Botta e risposta tra l’opposizione e il sindaco sul progetto per il nuovo impianto per il trattamento dei rifiuti in contrada Rocca di Gallo a Montallegro. Ecco l’intervento del consigliere comunale del Pd Andrea Iatì e la replica del sindaco Giovanni Cirillo (Fratelli d’Italia).
Iatì: “Aspettando Musumeci che misuri la reale distanza tra il centro abitato e l’impianto di compostaggio in contrada Rocca di Gallo, intanto cominciano ad arrivare le varie autorizzazioni degli enti preposti per l’avvio dei lavori.

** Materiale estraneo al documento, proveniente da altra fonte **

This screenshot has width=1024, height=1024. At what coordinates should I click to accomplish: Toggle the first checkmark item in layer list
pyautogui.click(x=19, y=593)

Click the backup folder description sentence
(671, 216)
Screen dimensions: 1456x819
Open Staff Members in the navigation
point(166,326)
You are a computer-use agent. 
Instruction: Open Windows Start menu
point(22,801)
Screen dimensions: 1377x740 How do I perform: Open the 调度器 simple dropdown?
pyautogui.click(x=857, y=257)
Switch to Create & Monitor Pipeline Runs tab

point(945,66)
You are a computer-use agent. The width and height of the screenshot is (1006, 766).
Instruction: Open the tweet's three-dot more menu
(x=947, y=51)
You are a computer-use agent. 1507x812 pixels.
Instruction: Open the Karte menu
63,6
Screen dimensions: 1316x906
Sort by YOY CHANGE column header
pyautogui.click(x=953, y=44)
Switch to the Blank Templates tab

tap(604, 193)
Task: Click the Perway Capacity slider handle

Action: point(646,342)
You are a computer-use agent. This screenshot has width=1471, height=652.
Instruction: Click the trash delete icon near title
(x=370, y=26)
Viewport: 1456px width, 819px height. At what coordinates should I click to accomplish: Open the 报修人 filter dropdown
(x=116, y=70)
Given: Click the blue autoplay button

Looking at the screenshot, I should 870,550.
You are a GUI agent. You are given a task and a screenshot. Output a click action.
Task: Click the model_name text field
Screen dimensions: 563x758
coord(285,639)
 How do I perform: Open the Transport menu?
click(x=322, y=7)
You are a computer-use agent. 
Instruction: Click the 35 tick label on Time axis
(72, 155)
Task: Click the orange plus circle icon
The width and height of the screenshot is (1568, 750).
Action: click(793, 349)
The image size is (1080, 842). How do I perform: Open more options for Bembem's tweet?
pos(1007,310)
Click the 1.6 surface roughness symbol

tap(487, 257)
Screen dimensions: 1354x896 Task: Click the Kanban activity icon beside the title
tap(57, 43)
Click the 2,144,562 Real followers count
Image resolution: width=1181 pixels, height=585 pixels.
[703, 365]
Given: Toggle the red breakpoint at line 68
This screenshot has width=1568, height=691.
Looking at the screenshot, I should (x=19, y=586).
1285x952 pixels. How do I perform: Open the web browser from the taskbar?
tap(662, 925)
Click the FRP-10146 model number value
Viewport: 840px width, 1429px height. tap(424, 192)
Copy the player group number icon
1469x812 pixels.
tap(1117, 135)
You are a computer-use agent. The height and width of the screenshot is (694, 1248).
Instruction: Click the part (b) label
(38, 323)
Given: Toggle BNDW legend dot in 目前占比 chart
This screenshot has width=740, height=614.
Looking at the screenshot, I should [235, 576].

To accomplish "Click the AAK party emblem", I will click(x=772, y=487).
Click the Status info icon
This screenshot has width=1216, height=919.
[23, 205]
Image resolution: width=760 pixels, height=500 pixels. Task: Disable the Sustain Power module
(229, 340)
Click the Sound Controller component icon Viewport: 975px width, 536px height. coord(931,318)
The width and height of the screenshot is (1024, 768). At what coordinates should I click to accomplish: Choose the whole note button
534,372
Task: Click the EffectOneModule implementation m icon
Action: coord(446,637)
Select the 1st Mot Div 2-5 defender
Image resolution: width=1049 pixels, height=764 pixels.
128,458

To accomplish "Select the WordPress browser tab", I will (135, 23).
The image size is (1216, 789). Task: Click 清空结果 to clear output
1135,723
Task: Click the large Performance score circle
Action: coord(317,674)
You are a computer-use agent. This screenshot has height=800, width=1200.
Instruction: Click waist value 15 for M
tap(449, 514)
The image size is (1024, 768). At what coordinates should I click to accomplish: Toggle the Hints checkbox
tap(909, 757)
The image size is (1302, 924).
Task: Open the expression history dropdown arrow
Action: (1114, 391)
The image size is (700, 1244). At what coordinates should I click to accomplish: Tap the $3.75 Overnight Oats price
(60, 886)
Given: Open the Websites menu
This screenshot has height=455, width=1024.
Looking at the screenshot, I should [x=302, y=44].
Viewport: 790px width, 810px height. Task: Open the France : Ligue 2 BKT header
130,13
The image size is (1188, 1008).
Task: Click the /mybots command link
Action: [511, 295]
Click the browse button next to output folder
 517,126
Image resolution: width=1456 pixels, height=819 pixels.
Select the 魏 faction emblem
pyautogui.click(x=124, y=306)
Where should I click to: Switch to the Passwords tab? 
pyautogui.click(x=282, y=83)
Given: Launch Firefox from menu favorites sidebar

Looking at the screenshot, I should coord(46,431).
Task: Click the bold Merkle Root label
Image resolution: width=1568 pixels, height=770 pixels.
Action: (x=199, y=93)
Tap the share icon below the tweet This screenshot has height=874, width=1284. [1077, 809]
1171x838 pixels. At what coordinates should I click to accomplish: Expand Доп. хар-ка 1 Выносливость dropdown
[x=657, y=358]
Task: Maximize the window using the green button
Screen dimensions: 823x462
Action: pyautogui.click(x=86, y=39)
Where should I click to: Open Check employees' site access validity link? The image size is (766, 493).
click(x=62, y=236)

In tale contesto chiedo e mi chiedo come mai il sindaco di Montallegro non abbia ancora chiesto al presidente della Regione di sospendere o revocare in autotutela il decreto Via (Valutazione impatto ambientale) al fine di bloccare momentaneamente tutte le procedure, sempre in attesa della verifica della distanza. E comunque come mai Musumeci ancora oggi non si è attivato per dare queste direttive agli enti preposti?”.
Cirillo: “Capisco che ormai il messaggero comunale non puo’ darvi piu’ notizie…. Altrimenti avreste saputo gia’ da tempo che il Sindaco di Montallegro ha inviato la richiesta in autotutela agli Enti preposti, relativamente al ritiro dell’autorizzazione dell’impianto Ford il 22.03.2022… e sta dando incarico legale all’Avvocato Rubino per impugnare il Provvedimento… Quindi vi consiglio vivamente, invece di sollecitare ed invitare il Sindaco a fare cose che gia’ ha fatto , anche perche’ come vi sto dimostrando non ho bisogno ne di solleciti ne inviti, ma magari di consigli considerato che so cosa fare e sto continuando a fare sempre nell’esclusivo interesse dei
Miei Cittadini…di chiamare il Sindaco, o venire in Comune ad informarvi personalmente su come stanno veramente i fatti prima di scrivere e fare interviste sterili, volti a prendersi meriti che non si hanno, perche’ al contrario di quanto si e’ detto fin ora la mia comunita’ ha un peso politico non indifferente , rappresentata dal loro primo cittadino, che e’ riuscito a far rivedere un provvedimento importante come la deliberazione della Giunta Regionale, grazie alla disponibilita’ e alla serieta’ del Presidente Misumeci incontrato personalmente, il quale e’ stato di parola ed ha imposto la misurazione della distanza… Pertanto i solleciti fateli ai vostri referenti politici che in questa vicenda, essendo tra l’altro all’opposizione all’Assemblea Regionale Siciliana,ad oggi non hanno nemmeno aperto bocca nelle loro sedi istituzionali ….
Per il resto sono sempre a vostra disposizione per qualsiasi chiarimento”.